The first US uterus transplant was performed at the Cleveland Clinic on Wednesday, doctors announced yesterday. The operation — which has been performed in Sweden before — is a treatment that allows women who were born without a uterus or who have a uterus that no longer functions to give birth. Scientists estimate that about 500,000 women in the US are transplant candidates.
The nine-hour-long operation was performed on a 26-year-old patient whose identity has not been released. The uterus came from a deceased donor, and the recipient was in stable condition on Thursday afternoon, the clinic said in a statement. It will take a year for her to heal, and only then will she be able to become pregnant through in vitro fertilization (some of her eggs were removed before the transplant).
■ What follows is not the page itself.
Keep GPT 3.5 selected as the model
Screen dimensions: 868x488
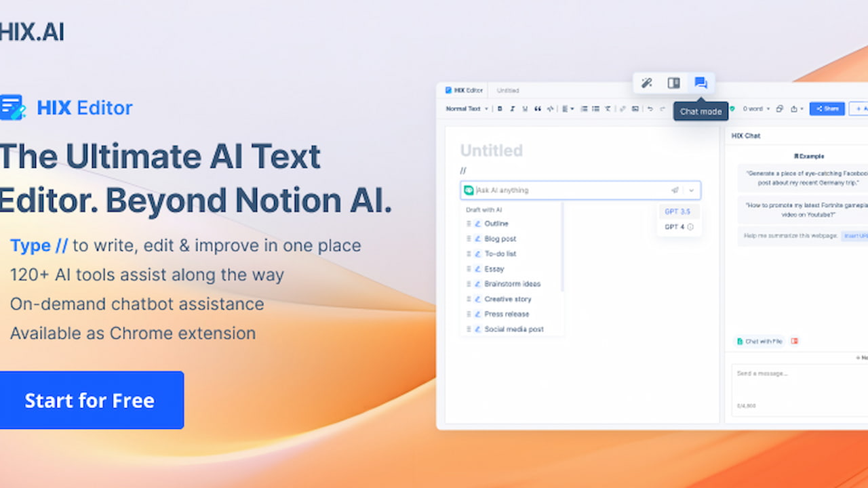(x=677, y=211)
To prevent her body from rejecting the uterus, the patient will have to take anti-rejection drugs — but she won't have to do so for the rest of her life. Her doctors plan to remove the uterus after she has one or two children.
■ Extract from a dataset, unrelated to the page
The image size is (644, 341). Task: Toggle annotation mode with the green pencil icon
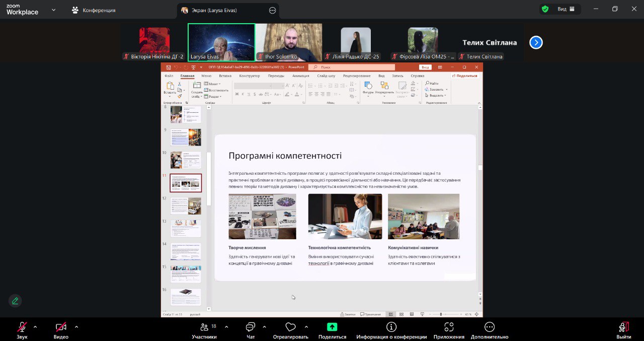[15, 301]
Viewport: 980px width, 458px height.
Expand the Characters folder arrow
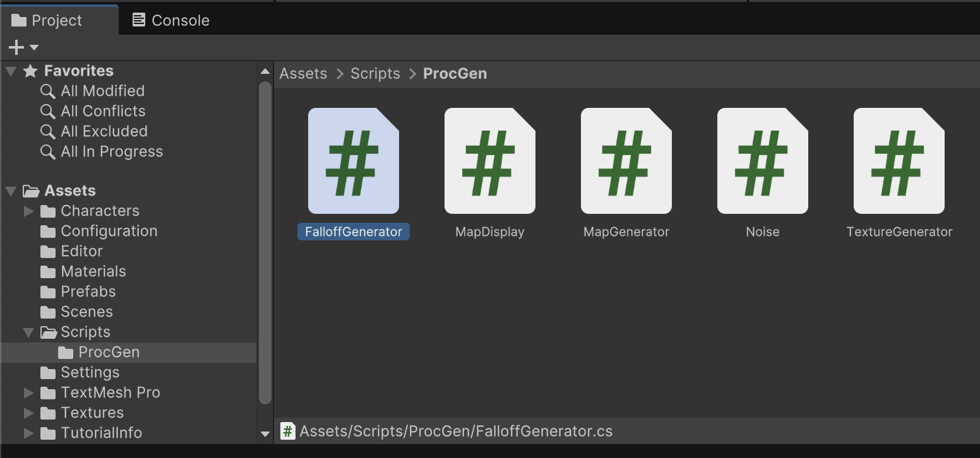tap(28, 211)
Nine women in Sweden have had this operation, and four of them have had children. These babies were born premature, but healthy, The New York Times reports. In the US, the procedure is considered experimental; the ethics panel at the Cleveland Clinic granted surgeons permission to perform just 10 uterus transplants. If those surgeries go well, the clinic may decide to do them on a regular basis. Doctors at the clinic are still recruiting candidates for these transplants.